### Dataset preprocessing
Process the text to extract utterances and non-utterances and match the samples with the labelled dataset

In [1]:
import re
import pickle

In [2]:
with open('corpus/PRIDPREJ_NONEWLINE_Organize_v2.txt', 'r+') as raw_text_file:
    # go through all lines in the book
    text = raw_text_file.read()

In [3]:
annotations = []
is_utterance = False
processed = ""
source = ""
sample_parts = []
text = re.sub(' +', ' ', " "+text) 
parts = list(p for p in re.split("(``)|('')", text) if p is not None)
i = 0
next_quote_doesnt_count = False
while i < len(parts):
    part = parts[i]
    if part == '``' or part == "''":
        is_utterance = part == '``'
        source += part
        i += 1
        continue
    if not is_utterance:
        if "\n\n" in part: # before or after an utterance
            lines = part.split("\n\n")
            if processed != "":
                if lines[0] != "":
                    sample_parts.append((lines[0], False))
                source += lines[0]
                if processed[-5:] == " [X] ":
                    processed = processed[:-5]
                if processed != "":
                    annotations.append({
                        "only_utterance_us": processed,
                        "source": source,
                        "parts": sample_parts
                    })
            processed = ""
            if lines[-1] != "":
                sample_parts = [(lines[-1], False)]
            else:
                sample_parts = []
            source = lines[-1]
        else: # in the middle of an utterance
            sample_parts.append((part, False))
            source += part
            if part != " -- ":
                if processed[-5:] != " [X] ":
                    processed += " [X] "
            else:
                processed += " "
    else:
        sample_parts.append((part, True))
        monoline = " ".join(part.split("\n\n"))
        processed += monoline
        source += monoline
    i += 1

Match the annotated dataset with the re-processed dataset

In [4]:
processed_to_index = {annotation["only_utterance_us"]: i for i, annotation in reversed(list(enumerate(annotations)))}

In [5]:
def strip_equal(a, b, l):
    return re.sub(r'(\[X\])|\s', '', a)[:l] == re.sub(r'(\[X\])|\s', '', b)[:l]

In [6]:
with open('corpus/REAL_ALL_CONTENTS_PP.txt') as annoted_text_file:
    annotated_text_lines = annoted_text_file.readlines()
    for annoted_line in annotated_text_lines:
        annotation_i, label, utterance = annoted_line.split('\t')
        utterance = re.sub('\s+', ' ', utterance.strip())
        if utterance in processed_to_index and "target" not in annotations[processed_to_index[utterance]]:
            annotation = annotations[processed_to_index[utterance]]
        else:
            annotation = next((a for a in annotations if strip_equal(a['only_utterance_us'], utterance, 100) and "target" not in a), None)
            if annotation['only_utterance_us'] != utterance:
                print(annotation['only_utterance_us'])
                print("--")
        assert "target" not in annotation
        annotation["only_utterance_article"] = utterance
        annotation["target"] = label

My dear Miss Elizabeth, I have the highest opinion in the world of your excellent judgment in all matters within the scope of your understanding, but permit me to say that there must be a wide difference between the established forms of ceremony amongst the laity, and those which regulate the clergy; for give me leave to observe that I consider the clerical office as equal in point of dignity with the highest rank in the kingdom -- provided that a proper humility of behaviour is at the same time maintained.

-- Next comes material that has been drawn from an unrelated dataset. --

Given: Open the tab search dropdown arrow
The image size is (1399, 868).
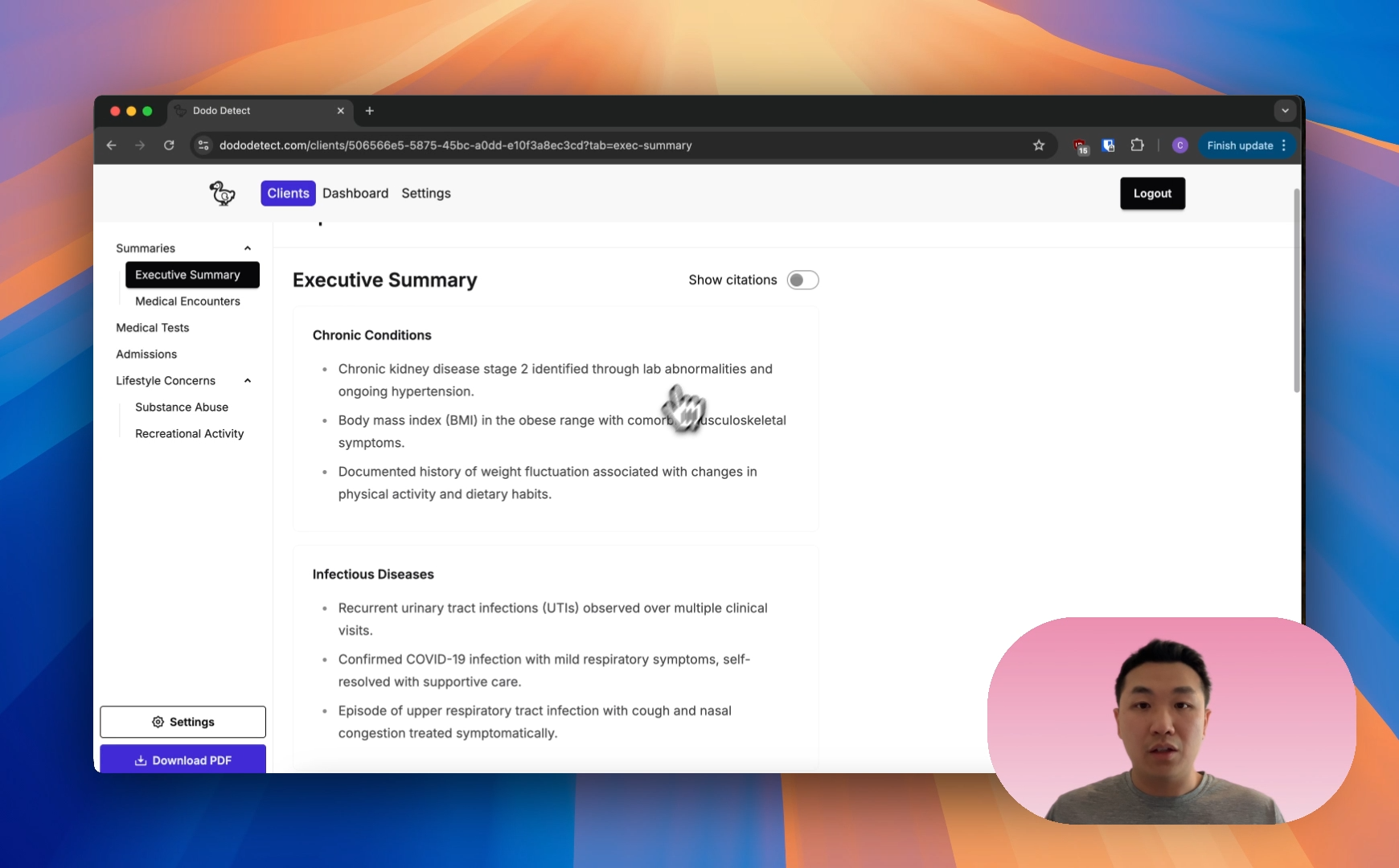Looking at the screenshot, I should coord(1285,111).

You must therefore allow me to follow the dictates of my conscience on this occasion, which leads me to perform what I look on as a point of duty. Pardon me for neglecting to profit by your advice, which on every other subject shall be my constant guide, though in the case before us I consider myself more fitted by education and habitual study to decide on what is right than a young lady like yourself. [X] apology, [X] Hunsford, [X] Lady Catherine de Bourgh.
--
delightful, [X] charm

In [7]:
for a in annotations:
    if "target" not in a:
        print(a)

In [8]:
import pickle

In [9]:
pickle.dump(annotations, open("corpus/dataset.pkl", "wb"))